- _TO BE DONE_
Recast the data from the line containing "For every named" up to and including the line containing "Business (33, 5)" as a two-column CSV with the columns text and answer. Give each text and its answer in one row, with every value in a single quoted field and any line breaks replaced by spaces.

- _DATA TO USE_
-*-*-

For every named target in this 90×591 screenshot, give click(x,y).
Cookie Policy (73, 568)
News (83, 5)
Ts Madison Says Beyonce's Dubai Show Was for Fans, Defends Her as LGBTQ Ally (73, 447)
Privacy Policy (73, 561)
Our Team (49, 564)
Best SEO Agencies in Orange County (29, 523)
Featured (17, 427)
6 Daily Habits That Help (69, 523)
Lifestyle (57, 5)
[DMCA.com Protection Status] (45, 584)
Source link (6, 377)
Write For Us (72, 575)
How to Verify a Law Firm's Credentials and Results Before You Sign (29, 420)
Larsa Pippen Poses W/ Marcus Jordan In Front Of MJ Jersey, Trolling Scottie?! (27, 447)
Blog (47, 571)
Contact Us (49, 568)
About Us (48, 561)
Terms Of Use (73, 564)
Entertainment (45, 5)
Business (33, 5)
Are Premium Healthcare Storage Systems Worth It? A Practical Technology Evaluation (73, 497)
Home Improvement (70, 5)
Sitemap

-*-*-

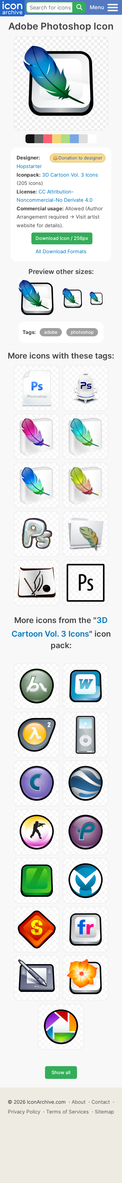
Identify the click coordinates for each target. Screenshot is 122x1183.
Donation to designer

-*-*-

- _RESULT BELOW_
text,answer
"For every named target in this 90×591 screenshot, give click(x,y). Cookie Policy","(73, 568)"
"News","(83, 5)"
"Ts Madison Says Beyonce's Dubai Show Was for Fans, Defends Her as LGBTQ Ally","(73, 447)"
"Privacy Policy","(73, 561)"
"Our Team","(49, 564)"
"Best SEO Agencies in Orange County","(29, 523)"
"Featured","(17, 427)"
"6 Daily Habits That Help","(69, 523)"
"Lifestyle","(57, 5)"
"[DMCA.com Protection Status]","(45, 584)"
"Source link","(6, 377)"
"Write For Us","(72, 575)"
"How to Verify a Law Firm's Credentials and Results Before You Sign","(29, 420)"
"Larsa Pippen Poses W/ Marcus Jordan In Front Of MJ Jersey, Trolling Scottie?!","(27, 447)"
"Blog","(47, 571)"
"Contact Us","(49, 568)"
"About Us","(48, 561)"
"Terms Of Use","(73, 564)"
"Entertainment","(45, 5)"
"Business","(33, 5)"